## Brief:
In the MimicGen workflow text, which script is used to manually segment source demonstrations into subtasks?

## Provided text:
The generated `demo.hdf5` file is fully compatible with robomimic, which makes it easy to inspect the data (see [here](https://robomimic.github.io/docs/tutorials/dataset_contents.html)) or launch training jobs (we have a helper script at `scripts/generate_core_training_configs.py`).
Next, we outline the typical MimicGen workflow. ## Overview of Typical Data Generation Workflow A typical application of MimicGen consists of the following steps. ### Step 1: Collect source demonstrations Collect human demonstrations for a task of interest. Typically, this is done using a teleoperation pipeline. For example, [this](https://robosuite.ai/docs/algorithms/demonstrations.html) is how robosuite demonstrations can be collected. Make sure you end up with an hdf5 [compatible with robomimic](https://robomimic.github.io/docs/datasets/mimicgen_corl_2023.html#dataset-structure) -- this typically involves a postprocessing script (for example [this one](https://robomimic.github.io/docs/datasets/robosuite.html#converting-robosuite-hdf5-datasets) for robosuite).

Note

You should ensure that a [robomimic environment wrapper](https://robomimic.github.io/docs/modules/environments.html) exists for the simulation framework you are using. See [this link](https://robomimic.github.io/docs/modules/environments.html#implement-an-environment-wrapper) for guidance on how to create one. The environment metadata in the source hdf5 should point to this environment wrapper.
### Step 2: Prepare source demonstrations with additional annotations Next, information must be added to the source hdf5 to make it compatible with MimicGen. This is typically done with `scripts/prepare_src_dataset.py` just like we did above. However, this requires an [Environment Interface](https://mimicgen.github.io/docs/modules/env_interfaces.html) class to be implemented for your simulation framework (usually a base class) and your task (a subclass of the base class). These classes typically specify how to translate between environment actions and target poses for the end effector controller in the environment (see the MimicGen paper for more details on why this is needed). Furthermore, for each task, they provide a dictionary that maps object name to object pose -- recall that MimicGen requires observing an object pose at the start of each object-centric subtask. The structure of the extracted information can be found [here](https://mimicgen.github.io/docs/modules/datagen.html#datagen-info). Finally, the class can optionally provide [subtask termination signals](https://mimicgen.github.io/docs/tutorials/subtask_termination_signals.html) that provide heuristics for splitting source demonstrations into subtask segments. As an example, the `MG_Square` environment interface senses when the nut has been grasped and provides this heuristic in the `grasp` subtask termination signal. Instead of using heuristics from the environment interface class, the source demonstrations can be manually segmented into subtasks using the annotation interface in `scripts/annotate_subtasks.py`. This step should be performed after running `scripts/prepare_src_dataset.py`.

Note

See the [Data Generation for Custom Environments](https://mimicgen.github.io/docs/tutorials/datagen_custom.html) tutorial for a more comprehensive description of implementing environment interfaces for new simulators and new tasks.

## Material:
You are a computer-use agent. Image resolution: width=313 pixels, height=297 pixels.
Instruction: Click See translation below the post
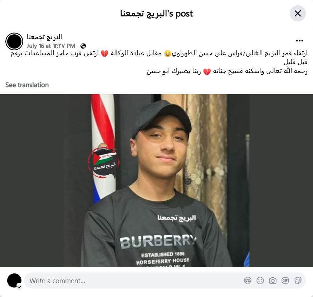coord(27,85)
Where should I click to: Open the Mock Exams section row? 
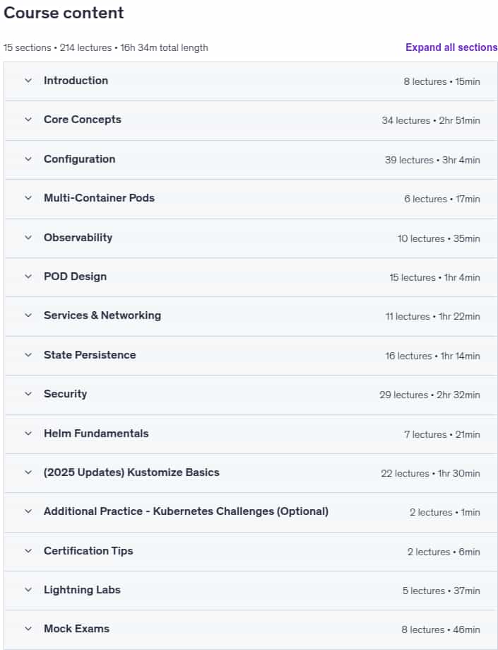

## Complete answer:
`scripts/annotate_subtasks.py`